Moins de 48h…
C’est ce qu’il m’a fallu pour lire, dévorer devrais-je dire, les 335 pages de “Un Dieu et des Moeurs” de mon ami et compatriote El Hadji Souleymane Gassama alias Elgas. 97 pages le premier jour, les 238 pages suivantes le lendemain. D’une traite. Cela faisait pourtant deux ans que je n’avais plus terminé un livre, même en étalant sa lecture sur plusieurs mois, même s’il ne faisait que 100 pages, même s’il s’agissait d’une relecture du grand Cheikh Anta Diop. Deux ans. Ainsi, quelques jours après en avoir achevé la lecture et après avoir vécu deux années où aucun livre ne m’avait assez “accroché”, il est évident pour moi, que nous tenons là un très grand écrivain, peut être l’un des plus grands que le Sénégal n’ait jamais enfanté. Oui, rien que ça.
Que dire de ce livre ? Je commencerai par un avertissement : “Un Dieu et des moeurs” est un livre obus qui vise à heurter les consciences sans concession et parfois avec une acidité voulue afin de poser le débat sur la place de la religion (L’Islam) et de la tradition (ancestrale négro-africaine) au Sénégal. Ces deux éléments qui forment ce que nous appelons être “notre culture”, sont pour Elgas la cause fondamentale de la plupart de nos tares : fatalisme face à la misère, déresponsabilisation individuelle, indifférence complice à l’égard de l’exploitation des talibés, persistance de l’excision, des mariages forcés, de la croyance exacerbée dans l’irrationnel et du clanisme familial pour n’en citer que quelques-unes.

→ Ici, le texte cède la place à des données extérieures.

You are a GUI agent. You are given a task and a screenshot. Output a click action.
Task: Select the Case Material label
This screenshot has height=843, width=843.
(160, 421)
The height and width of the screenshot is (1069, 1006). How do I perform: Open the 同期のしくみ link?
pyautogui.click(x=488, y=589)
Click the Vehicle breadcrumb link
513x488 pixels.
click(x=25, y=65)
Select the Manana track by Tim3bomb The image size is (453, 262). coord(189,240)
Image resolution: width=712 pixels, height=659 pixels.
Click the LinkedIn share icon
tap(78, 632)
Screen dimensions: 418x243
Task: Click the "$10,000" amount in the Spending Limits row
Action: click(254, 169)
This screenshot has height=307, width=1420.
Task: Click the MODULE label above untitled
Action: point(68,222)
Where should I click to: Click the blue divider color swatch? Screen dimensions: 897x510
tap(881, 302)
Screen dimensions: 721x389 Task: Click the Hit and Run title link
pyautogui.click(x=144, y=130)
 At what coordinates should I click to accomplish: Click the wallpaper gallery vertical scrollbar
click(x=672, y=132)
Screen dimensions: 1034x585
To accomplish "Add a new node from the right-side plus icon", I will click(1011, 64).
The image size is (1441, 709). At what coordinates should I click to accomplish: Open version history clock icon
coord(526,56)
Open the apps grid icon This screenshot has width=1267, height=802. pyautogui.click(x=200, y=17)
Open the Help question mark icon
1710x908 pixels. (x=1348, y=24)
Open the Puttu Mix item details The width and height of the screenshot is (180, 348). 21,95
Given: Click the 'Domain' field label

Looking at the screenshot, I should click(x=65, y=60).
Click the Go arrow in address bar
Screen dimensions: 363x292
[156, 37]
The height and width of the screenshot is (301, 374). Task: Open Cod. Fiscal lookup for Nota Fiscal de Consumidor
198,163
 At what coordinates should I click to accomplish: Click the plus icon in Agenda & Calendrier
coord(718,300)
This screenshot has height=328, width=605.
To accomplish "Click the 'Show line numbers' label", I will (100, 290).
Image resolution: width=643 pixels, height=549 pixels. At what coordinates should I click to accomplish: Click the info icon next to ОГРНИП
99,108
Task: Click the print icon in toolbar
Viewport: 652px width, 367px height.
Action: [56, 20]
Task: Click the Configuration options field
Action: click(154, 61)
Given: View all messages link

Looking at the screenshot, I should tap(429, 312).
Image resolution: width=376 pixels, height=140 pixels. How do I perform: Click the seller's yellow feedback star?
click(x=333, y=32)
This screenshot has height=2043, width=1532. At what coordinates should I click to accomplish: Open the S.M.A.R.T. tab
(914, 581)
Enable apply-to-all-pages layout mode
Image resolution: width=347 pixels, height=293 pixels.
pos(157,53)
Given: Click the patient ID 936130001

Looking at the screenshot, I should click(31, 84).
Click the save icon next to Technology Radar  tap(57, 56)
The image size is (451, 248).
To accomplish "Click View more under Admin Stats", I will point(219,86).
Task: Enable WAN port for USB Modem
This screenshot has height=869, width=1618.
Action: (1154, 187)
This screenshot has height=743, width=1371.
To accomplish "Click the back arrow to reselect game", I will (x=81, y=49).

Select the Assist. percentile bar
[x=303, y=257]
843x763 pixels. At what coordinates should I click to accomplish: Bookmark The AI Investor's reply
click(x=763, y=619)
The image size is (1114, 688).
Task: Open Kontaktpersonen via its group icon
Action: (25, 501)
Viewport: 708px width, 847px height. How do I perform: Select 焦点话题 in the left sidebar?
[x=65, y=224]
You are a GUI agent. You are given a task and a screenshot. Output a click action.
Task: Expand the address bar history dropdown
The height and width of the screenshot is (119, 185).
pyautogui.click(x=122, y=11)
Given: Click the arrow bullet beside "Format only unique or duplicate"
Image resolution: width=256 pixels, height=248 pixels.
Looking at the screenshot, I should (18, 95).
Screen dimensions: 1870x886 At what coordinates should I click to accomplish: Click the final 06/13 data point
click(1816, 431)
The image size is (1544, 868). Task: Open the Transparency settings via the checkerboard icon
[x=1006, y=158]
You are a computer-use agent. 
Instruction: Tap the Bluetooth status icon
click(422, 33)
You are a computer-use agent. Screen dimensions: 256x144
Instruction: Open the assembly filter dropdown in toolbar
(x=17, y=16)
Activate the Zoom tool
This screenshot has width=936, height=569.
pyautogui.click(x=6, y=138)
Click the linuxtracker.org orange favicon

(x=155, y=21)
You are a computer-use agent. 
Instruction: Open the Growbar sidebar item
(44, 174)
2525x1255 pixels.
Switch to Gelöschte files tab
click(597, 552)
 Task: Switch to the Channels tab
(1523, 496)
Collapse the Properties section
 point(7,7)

Un livre obus donc. Un livre cru où l’on sent Elgas tiraillé entre un pessimisme profond sur le devenir de la société sénégalaise et un amour irrationnel pour cette terre dans laquelle il ne se reconnait pourtant presque plus.
“Un Dieu et des moeurs” est aussi un livre construit de manière originale, à mi-chemin entre le carnet de voyages, le journal intime, le roman et l’essai. Un bric-à-brac littéraire diablement entraînant, divisé en deux grandes parties : tableaux d’un séjour et mauvaise foi. Dans Tableaux d’un séjour, Elgas brosse magistralement 15 portraits sociétaux et raconte ses 15 nuits au Sénégal, tableaux où il décrit de manière minutieuse, violente, touchante ou choquante des tranches de vies, comme celle de cette femme à peine trentenaire et déjà mère de 10 enfants, ou encore de ces talibés venus sonner à sa porte sous une pluie battante, tremblotant de froid et d’effroi à l’idée de rentrer tard chez leur “serigne” sans apporter la somme qu’il leur réclame quotidiennement. Une première partie d’une exceptionnelle qualité littéraire, parfois hilarante (L’Huile, le Sexe et les sénégalaises) et renfermant une grande sensibilité où Elgas retranscrit notamment cette lettre émouvante qu’il écrit à son Papa décédé quelques mois auparavant.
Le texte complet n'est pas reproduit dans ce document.